Дверь отворилась. В спальню проскользнул словно и не человек, а только его безмолвная тень, изведшаяся ожиданием. Женщина, помогавшая повитухе, доложила уже Тристану, что госпожа Агнеса разрешилась от бремени девочкой, с нею и с ребёнком, хвала святой Анне, всё благополучно. Однако тревога по-прежнему мучила его. Поникший, Тристан приблизился к постели, склонился, рассматривая утомлённую свою подругу и дремлющий свёрток подле неё. Его сердце, привыкшее трепетать в предвкушении сражения, подпрыгнуло от волнения: ребёнок! Его дочь, его плоть и кровь, рождённая женщиной, одной из немногих, любивших его. Протянув руку, он коснулся лица Эсмеральды, убирая со лба прядь волос.

— Что, малышка, трудно тебе пришлось? Ничего, всё уже позади.

Эсмеральда слабо улыбнулась ему в ответ.

— Мессир… Вы угадали. Я… иногда диву даюсь: откуда вы всё знаете?

В эту минуту девочка, не открывая глаз, принялась вытягивать губы, отыскивая нечто важное для себя, и, не найдя, звонко, жалобно заплакала. Повитуха поспешила пояснить, видя недоумение Эсмеральды:

— Она голодна, госпожа Агнеса!

К услугам кормилицы загодя решили не прибегать: Эсмеральда выразила желание самой выкармливать дитя. Однако, лишённая необходимого опыта, она без толку пыталась приложить младенца к груди, покуда добросердечная повитуха, не смущавшаяся даже присутствием Тристана, не пришла ей на помощь.

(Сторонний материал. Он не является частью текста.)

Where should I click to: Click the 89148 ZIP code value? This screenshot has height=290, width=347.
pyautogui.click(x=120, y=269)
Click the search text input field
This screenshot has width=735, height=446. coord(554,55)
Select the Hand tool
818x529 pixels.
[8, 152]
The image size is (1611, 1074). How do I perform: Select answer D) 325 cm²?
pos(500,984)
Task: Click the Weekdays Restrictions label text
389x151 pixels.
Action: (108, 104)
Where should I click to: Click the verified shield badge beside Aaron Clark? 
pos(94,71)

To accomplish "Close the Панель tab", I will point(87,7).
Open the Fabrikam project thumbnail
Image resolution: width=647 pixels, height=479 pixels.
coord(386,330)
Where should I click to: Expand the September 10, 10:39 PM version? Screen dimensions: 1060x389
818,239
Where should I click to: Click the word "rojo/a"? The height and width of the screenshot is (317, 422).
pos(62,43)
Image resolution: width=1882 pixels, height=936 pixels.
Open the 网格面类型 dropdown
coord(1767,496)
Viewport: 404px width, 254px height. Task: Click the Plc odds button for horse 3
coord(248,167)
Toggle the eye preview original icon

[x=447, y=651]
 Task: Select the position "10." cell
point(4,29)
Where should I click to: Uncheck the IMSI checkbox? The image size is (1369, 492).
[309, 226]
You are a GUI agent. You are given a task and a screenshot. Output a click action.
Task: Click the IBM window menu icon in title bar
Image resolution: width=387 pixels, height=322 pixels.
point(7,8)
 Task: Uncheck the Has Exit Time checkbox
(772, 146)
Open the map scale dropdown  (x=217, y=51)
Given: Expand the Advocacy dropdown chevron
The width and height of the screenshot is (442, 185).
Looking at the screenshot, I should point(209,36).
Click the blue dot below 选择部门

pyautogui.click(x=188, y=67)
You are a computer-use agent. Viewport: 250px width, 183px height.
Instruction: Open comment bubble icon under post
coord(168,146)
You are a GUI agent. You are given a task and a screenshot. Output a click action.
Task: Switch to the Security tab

— Вот так надо, госпожа Агнеса!

Тристан следил за тем, как ребёнок, получив, наконец, требуемое, насытился и был отнесён в колыбель. Эсмеральда, успокоенная, забывшая боль, крепко заснула. Тристан, придвинув кресло поближе к кровати, сидел и стерёг её сон. Беречь чужой покой за последние годы стало его предназначением, его целью. Он знал: впереди предстоит ещё немало трудностей с узакониванием бастардессы, с обеспечением её дальнейшего безбедного существования. Грядущие хлопоты, впрочем, мало сейчас волновали Тристана: он знал наверняка, что дочь его обладает сильной волей к жизни, с ней и её матерью не должно случиться ничего дурного. Он не допустит. Он знал и ещё: теперь ему будет не так страшно предстать перед Всевышним, когда придёт урочный час. Тристан был в этом уверен. Тристан обладал превосходным чутьём. Тристан никогда не ошибался.